I was wondering about resistance mechanisms that arise when humans take drugs, specifically with respect to the anti-cancer drug Glivec. How does this work?

Some background: Glivec is a rare success story in the effort to develop targetted cancer drugs. Chromic myelogenous leukemia (CML) is an unusual cancer in that it presents a unique target for inhibition - an overactive kinase enzyme that is caused by a genetic abnormality in CML sufferers. As a result, the right drug molecule can be extremely selective and have few side effects. Compare this to an old school cytotoxic chemotherapeutic, basically an unselective poison that kills cancer cells at a faster rate than it kills other cells in the human body.
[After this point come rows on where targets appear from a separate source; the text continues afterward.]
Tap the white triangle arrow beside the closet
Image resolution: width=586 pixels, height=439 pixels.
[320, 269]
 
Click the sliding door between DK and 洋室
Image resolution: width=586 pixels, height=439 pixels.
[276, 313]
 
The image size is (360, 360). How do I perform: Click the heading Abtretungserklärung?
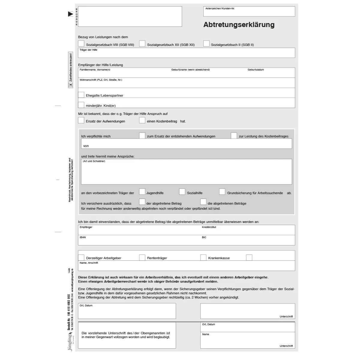click(239, 25)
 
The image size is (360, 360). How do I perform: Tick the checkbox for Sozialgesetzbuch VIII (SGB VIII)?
click(81, 44)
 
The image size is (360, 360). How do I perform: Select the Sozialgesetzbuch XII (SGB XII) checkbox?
click(142, 44)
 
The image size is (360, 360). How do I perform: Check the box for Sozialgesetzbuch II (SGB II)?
click(206, 44)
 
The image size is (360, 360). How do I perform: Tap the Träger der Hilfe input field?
click(186, 53)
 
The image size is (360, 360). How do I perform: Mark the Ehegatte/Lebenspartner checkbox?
click(81, 95)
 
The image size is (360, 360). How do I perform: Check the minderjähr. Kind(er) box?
click(81, 105)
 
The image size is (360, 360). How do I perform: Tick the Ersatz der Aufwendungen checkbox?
click(81, 120)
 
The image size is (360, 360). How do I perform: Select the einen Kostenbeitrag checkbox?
click(142, 120)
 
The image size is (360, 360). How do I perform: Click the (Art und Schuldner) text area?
click(186, 172)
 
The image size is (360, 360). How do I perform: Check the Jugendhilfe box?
click(142, 192)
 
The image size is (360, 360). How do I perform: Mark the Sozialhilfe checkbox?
click(182, 192)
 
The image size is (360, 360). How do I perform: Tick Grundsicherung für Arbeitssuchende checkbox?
click(222, 192)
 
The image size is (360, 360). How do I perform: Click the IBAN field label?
click(83, 237)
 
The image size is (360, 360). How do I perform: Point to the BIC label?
click(204, 237)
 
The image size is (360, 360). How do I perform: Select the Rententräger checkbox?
click(142, 257)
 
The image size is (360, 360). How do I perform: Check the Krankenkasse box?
click(203, 257)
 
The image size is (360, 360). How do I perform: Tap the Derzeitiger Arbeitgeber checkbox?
click(81, 257)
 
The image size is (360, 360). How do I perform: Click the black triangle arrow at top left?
click(70, 14)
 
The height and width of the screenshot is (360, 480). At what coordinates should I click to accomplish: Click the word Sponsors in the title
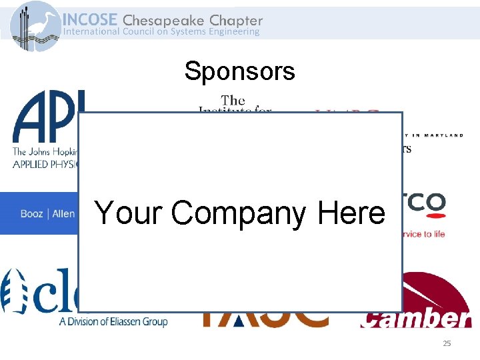(x=239, y=71)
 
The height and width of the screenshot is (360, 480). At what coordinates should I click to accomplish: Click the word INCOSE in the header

Some people acquire resistance to glivec through mutating the key kinase target. I don’t really understand how this resistance mechanism works in a human body. Bacterial resistance to, say, antibiotics, is intuitively easy to grasp because the rate of bacterial reproduction is so high. It must be several orders of magnitude greater than for a human and provides the selection pressure over a short timescale. Where does the selection pressure (if that is the right term, seen as we’re not talking about generations) come from in the case of the Glivec - kinase binding event? It seems like there is not the window of opportunity for mutation / selection to take place?

I have no answer, but I believe you’re referring to Gleevec. The spelling my help you find information about it.

Actually, that’s not that hard to understand. The cells that mutate live - the cells that don’t mutate die. Survival of the fittest. It’s evolution on a very small scale.

I’m ignorant, but my wife happens to be an authority on cancer drug mechanisms. Here’s her response.

  1. I was half-right about spelling. Gleevec and Glivec are both correct - one is the domestic brand, the other is the international.
  2. Cancerous cells, by definition, are rapidly dividing and reproducing cells. And these are white blood cells which are constantly being regenerated even in their non-cancerous state. This is what generates the number of “events” needed for mutations to arise.

Keep in mind, too, that Gleevec was designed to fit into a mutated enzyme of a specific configuration and jam it. Any change, even one subunit of that enzyme where the drug molecule is designed to fit will change the configuration of the enzyme. Thus Gleevec stops working. I believe a second drug has been developed to deal with a relatively common change in the mutated enzyme. As such, the loss of effectiveness is due to the enzyme mutating because of an active cancer cell, not because Gleevec causes the mutation to occur.